_What to produce_
If an entry holds a picture, skip the picture but copy everything else exactly.

--- START ---

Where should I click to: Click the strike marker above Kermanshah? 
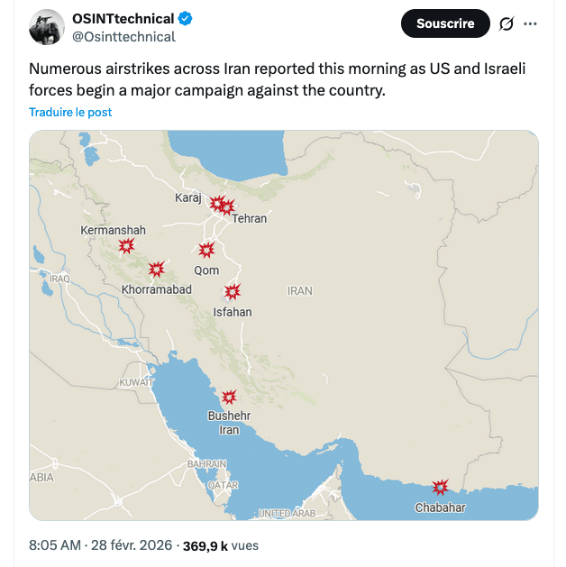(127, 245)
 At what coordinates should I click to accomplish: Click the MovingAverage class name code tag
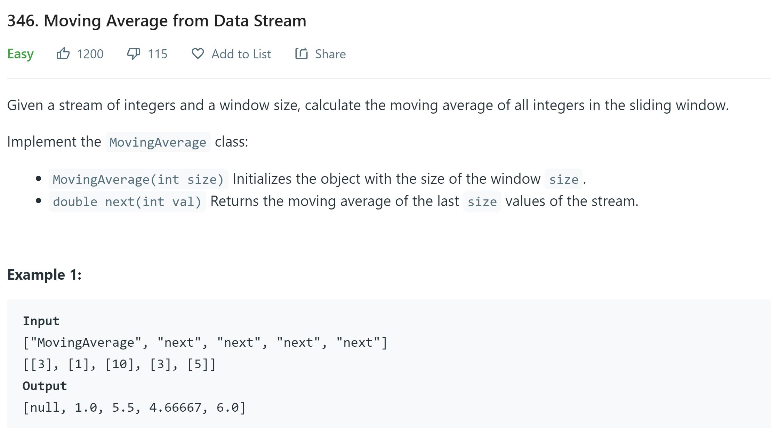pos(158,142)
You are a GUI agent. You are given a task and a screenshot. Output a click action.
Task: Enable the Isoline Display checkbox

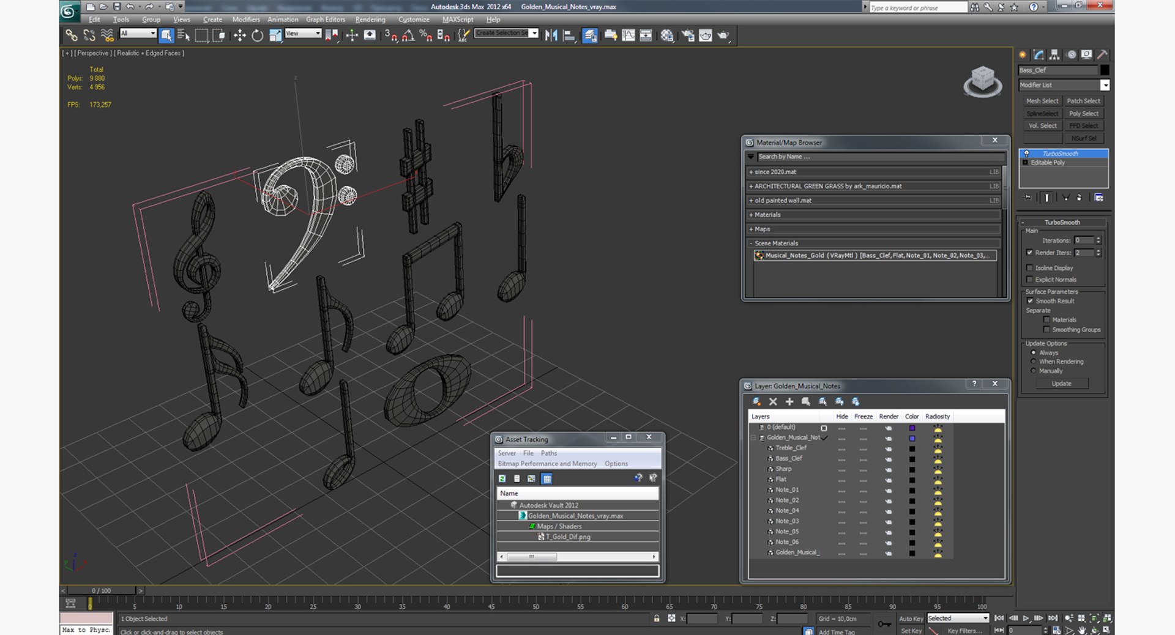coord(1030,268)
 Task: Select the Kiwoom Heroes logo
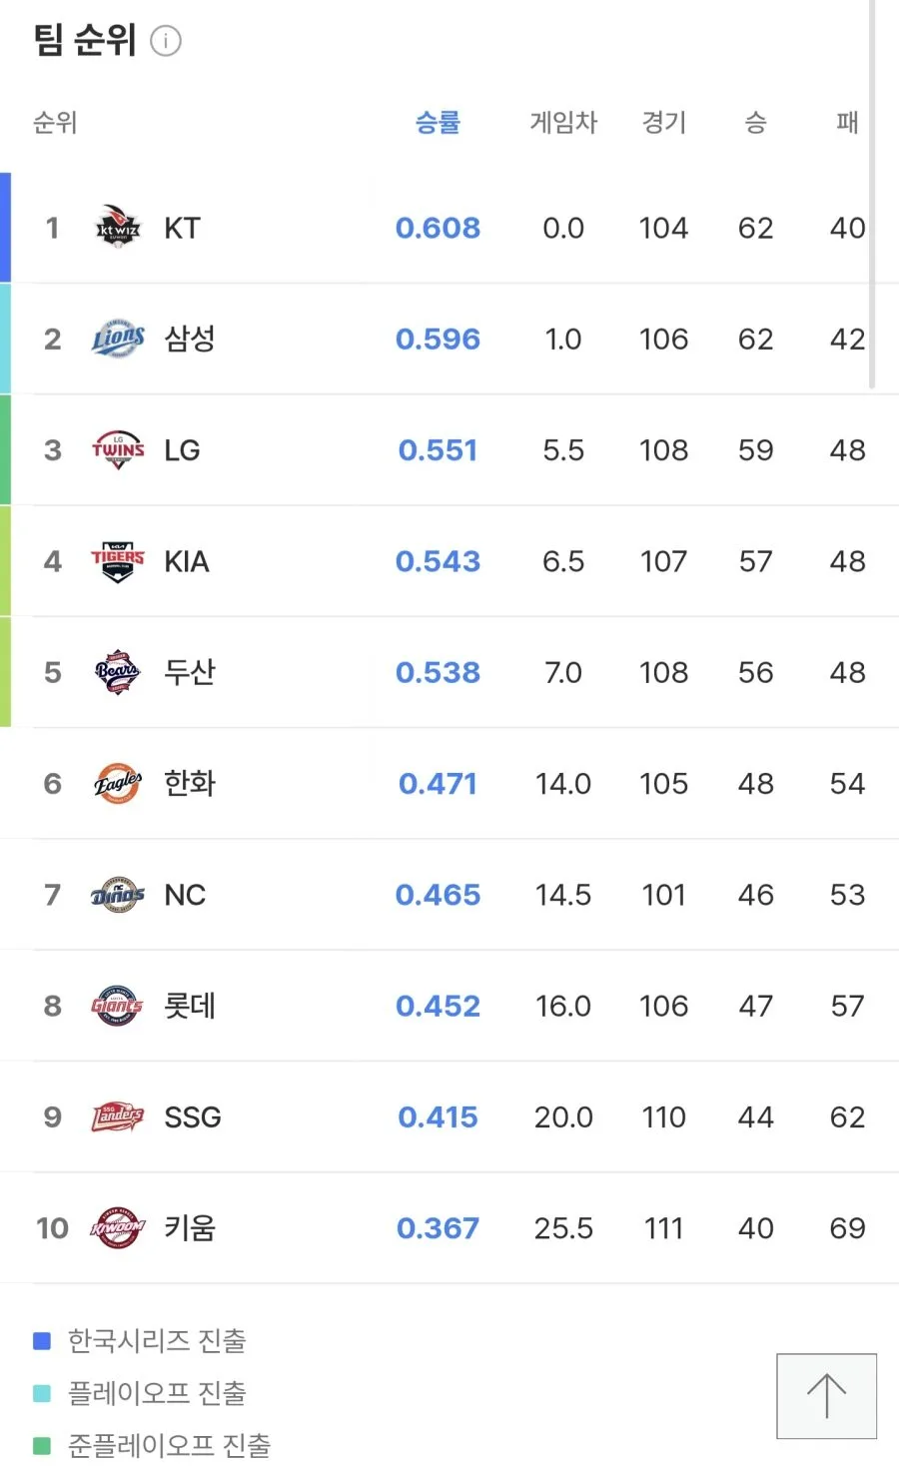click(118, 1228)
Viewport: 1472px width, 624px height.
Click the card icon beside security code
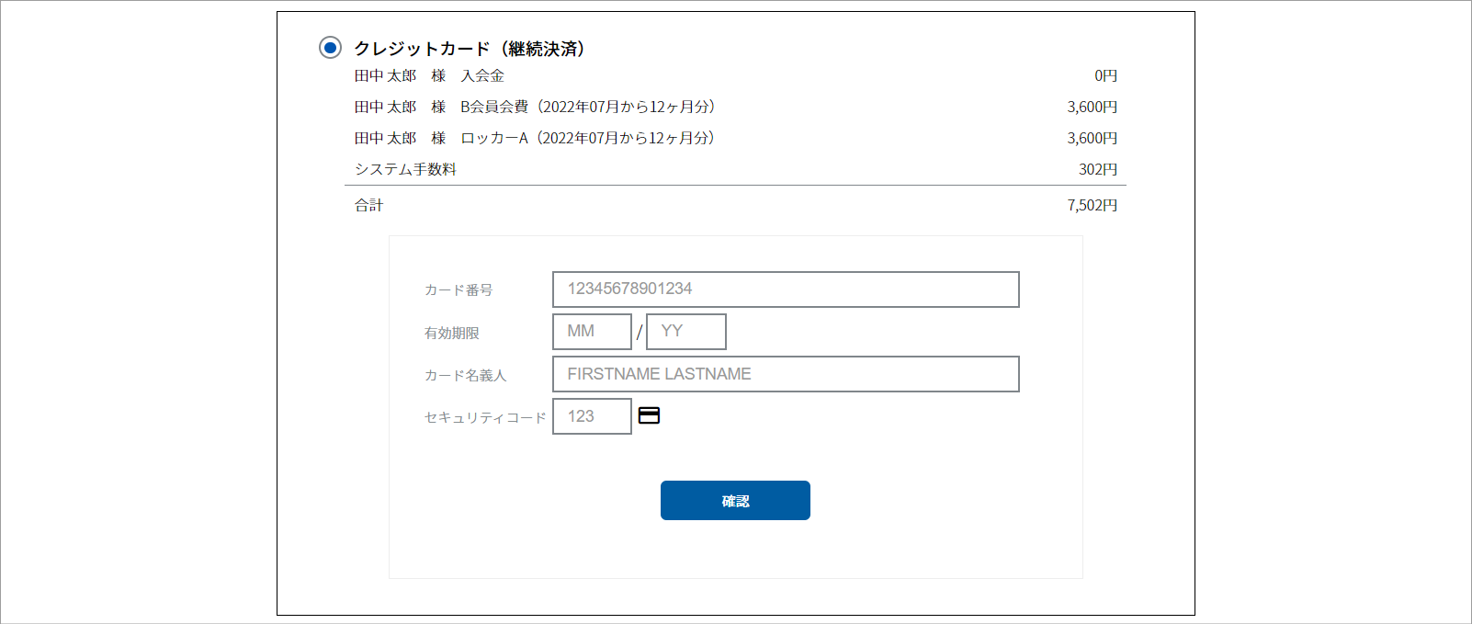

--- END ---

_Solution to this problem_
Where should I click to: Click the strike marker above Kermanshah? 
(127, 245)
 At what coordinates should I click to accomplish: Click the MovingAverage class name code tag
pos(158,142)
You are a GUI agent. You are given a task and a screenshot. Output a click action.
Task: Enable the Isoline Display checkbox

coord(1030,268)
 Task: Select the Kiwoom Heroes logo
click(118, 1228)
Viewport: 1472px width, 624px height.
Click the card icon beside security code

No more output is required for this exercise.